To get and build this code, do a cvs update and rebuild. To run
analyser, give it an argument -n <number of nodes>, e.g. 25.
Submit graphs of latency and traffic load, comparing your algorithm to
the flood-based algorithm from the solutions. Include raw data and any
relevant tuning parameters. (10 points)
Extra Credit:
If your algorithm has tunable knobs, experiment with them and show how
they impact latency and traffic. (2 points)
5 Node Death
When a node dies, it will not necessarily be removed from the count.
Devise a way to expire neighbors after a certain interval, so that they
are removed from the count in a timely manner.
When your modification works, measure the detection latency for a 25
node net with a field size of 20.
If you are interested in scripting the simulator to kill nodes for you,
see this page
for information on how this can be done.
Submit a graph
of latency. Include raw data and
any relevant tuning parameters. (5 points)
Explain how
would you implement an efficient mechanism that could introduce new
nodes (or returned nodes) to the count? (5 points)
6 Discussion
Flooding is not
the ideal building block for this application. Why? What limitations
does it impose that are cumbersome for this application? (3 points)
How could you
customize the algorithmic behavior of flooding to enable our
application to perform better? (3 points)
What would be a
simple interface to this new version of flooding? (2 point)

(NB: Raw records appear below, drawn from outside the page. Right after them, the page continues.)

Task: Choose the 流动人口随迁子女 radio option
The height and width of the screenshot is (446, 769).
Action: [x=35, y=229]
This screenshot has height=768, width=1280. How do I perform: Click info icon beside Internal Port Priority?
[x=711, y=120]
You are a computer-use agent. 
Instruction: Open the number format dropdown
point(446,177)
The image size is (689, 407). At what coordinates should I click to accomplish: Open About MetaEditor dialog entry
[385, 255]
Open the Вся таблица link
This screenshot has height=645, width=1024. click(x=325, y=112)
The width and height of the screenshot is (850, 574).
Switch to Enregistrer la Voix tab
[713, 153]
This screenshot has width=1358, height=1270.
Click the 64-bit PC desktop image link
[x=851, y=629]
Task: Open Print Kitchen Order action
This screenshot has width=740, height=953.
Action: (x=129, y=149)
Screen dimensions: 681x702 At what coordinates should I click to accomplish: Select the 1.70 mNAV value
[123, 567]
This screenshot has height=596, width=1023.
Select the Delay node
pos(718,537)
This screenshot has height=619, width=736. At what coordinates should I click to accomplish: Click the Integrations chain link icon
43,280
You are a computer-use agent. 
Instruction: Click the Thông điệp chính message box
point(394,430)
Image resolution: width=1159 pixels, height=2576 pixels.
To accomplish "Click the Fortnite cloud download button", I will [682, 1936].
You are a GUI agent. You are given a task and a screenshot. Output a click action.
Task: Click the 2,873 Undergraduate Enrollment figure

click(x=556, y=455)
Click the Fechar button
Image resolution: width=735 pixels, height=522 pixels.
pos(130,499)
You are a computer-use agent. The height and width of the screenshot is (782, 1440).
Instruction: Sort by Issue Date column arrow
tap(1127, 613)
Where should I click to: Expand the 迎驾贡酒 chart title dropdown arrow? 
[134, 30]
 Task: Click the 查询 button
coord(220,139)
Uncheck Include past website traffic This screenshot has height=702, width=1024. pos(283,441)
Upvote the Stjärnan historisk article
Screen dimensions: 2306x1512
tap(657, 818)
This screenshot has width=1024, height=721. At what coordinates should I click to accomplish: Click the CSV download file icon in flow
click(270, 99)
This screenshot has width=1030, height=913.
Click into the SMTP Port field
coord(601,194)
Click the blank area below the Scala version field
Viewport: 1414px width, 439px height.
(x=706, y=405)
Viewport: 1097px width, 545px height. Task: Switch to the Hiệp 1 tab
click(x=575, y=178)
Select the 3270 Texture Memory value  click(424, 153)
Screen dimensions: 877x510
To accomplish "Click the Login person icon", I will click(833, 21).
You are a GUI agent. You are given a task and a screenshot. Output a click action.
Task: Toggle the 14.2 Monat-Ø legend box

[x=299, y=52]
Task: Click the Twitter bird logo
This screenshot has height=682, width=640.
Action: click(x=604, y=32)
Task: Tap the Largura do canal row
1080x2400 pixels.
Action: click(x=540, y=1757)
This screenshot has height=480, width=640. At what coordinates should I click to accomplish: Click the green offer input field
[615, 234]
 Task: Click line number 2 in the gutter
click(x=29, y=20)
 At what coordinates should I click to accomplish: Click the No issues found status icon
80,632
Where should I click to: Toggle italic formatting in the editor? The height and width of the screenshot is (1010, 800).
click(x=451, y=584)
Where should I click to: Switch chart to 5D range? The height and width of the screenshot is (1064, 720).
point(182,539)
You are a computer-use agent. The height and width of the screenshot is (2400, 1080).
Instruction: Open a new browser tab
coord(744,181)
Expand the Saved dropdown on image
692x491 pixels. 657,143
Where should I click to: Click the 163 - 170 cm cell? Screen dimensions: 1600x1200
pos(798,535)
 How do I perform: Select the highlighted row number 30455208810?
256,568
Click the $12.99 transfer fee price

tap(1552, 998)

What algorithms proposed in the reading might be appropriate here, and
how could they be applied? (2 points)
7 Extra Credit: Sink Election
In a real distributed system, several nodes may need to know the
current count. Describe how a sink election scheme might be
implemented. Can you make your implementation correctly handle multiple
competing sinks and sink refresh? (3 points)
Submission Instructions
You should submit ONE copy of the code. If you have multiple behaviors,
please invoke them via command line options and document them.
Please submit your homework as a .tgz file using the following scheme:
- Submit your written answers as a .doc, .txt, or .pdf file.
Be sure to include your name and student ID at the top of the file.
- Name your file in the source tree, as
emstar/cs213-W04/ps3-answers.XXX
- Tar up your portion of the source tree using these commands:
cd emstar
tar -czvf
Last_First_213-W04-3.tgz cs213-W04
- Place the file in a web-accessible place and mail me the URL, or
mail me for alternative arrangements.